The Charlotte, N.C.-based Carolinas HealthCare System has announced that it has developed and adopted several capabilities that integrate data analytics for evidenced-based population health management, individualized patient care, and predictive data modeling.
These capabilities were created with the understanding that the future of healthcare is being fundamentally changed by data and technology, and sustainability of quality care is dependent upon the ability to understand and use data in a meaningful way. This includes developing advanced healthcare analytics and creating an enterprise data warehouse to store 10 terabytes of patient-centered data— equivalent to storing the entire printed collection from the Library of Congress.
The new analytics capabilities include readmission risk modeling that can help providers predict a patient’s 30-day readmission risk with nearly 80 percent statistical accuracy. Forty different patient variables deemed highly predictive of unplanned readmission are pulled daily from electronic medical records (EMRs), and are analyzed and delivered in real-time to healthcare providers who then can prioritize high-risk patients and customize care for patients.
“At Carolinas HealthCare System, we have more than 10.5 million patient encounters in a variety of care settings each year and have used de-identified, rich data to develop innovative models that can be scaled broadly,” Allen Naidoo, Ph.D., vice president of advanced analytics for Carolinas HealthCare System, said in a statement. “We are able to integrate clinical, claims and billing data and are one of the few healthcare systems that have been able to accomplish this on such a large scale.”
The System also developed an outpatient analytics tool that allows its providers to benchmark and monitor patient improvements across facilities. Using EMR data to analyze care patterns and disease trends for more than 1.5 million patients, healthcare providers can segment, and then stratify, patient data by demographics, geography and clinical diagnoses. Called geospotting, this is the crux for the System’s population health capabilities.
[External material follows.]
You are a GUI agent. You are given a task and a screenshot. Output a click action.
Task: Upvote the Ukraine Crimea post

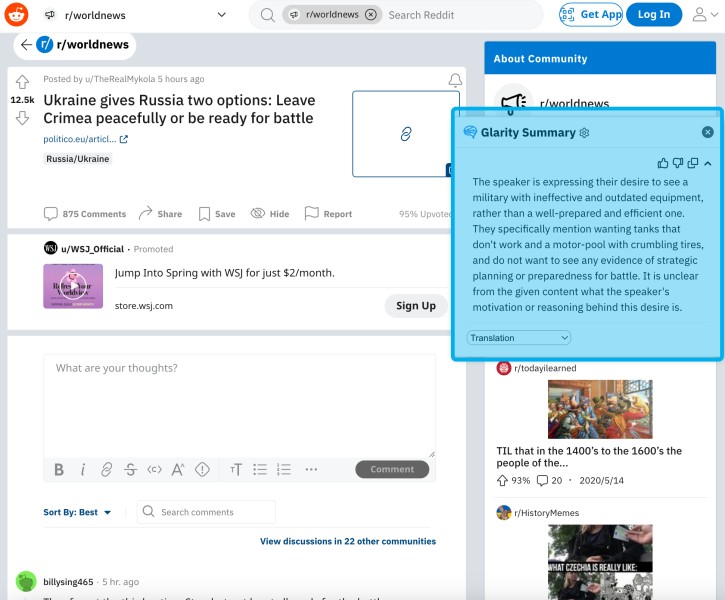point(22,82)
It analyzes the layers within a community and combines geographic information systems and predictive models to identify health needs and outcomes, according to officials.
Carolinas HealthCare System began incorporating clinical and financial data across its continuum of care in 2011 and later created an in-house advanced analytics group, Dickson Advanced Analytics, dedicated to creating strategic, long-term programs for developing and implementing healthcare analytics. Through the group’s work, Carolinas HealthCare System can share diverse clinical and patient experiences and data to develop solutions that address unmet healthcare needs, its officials say.
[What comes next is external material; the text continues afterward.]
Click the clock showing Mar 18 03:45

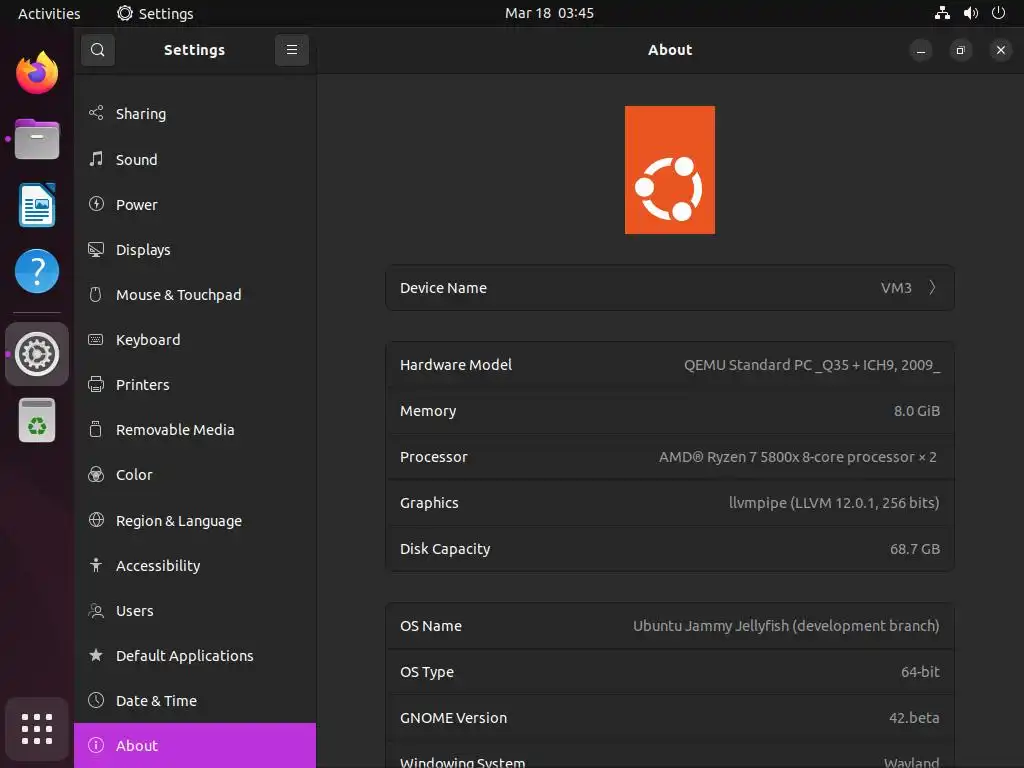pos(549,13)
Earlier this year, Carolinas HealthCare System, which has more than 900 care locations in North and South Carolina, also joined the Data Alliance Collaborative—an initiative aimed at improving population health on a national scale through data analytics and shared business intelligence. The collaborative allows members to co-develop solutions that integrate data and resources from four geographically distinct healthcare systems, operating nearly 100 hospitals and more than 1,600 non-acute sites caring for 28 million people.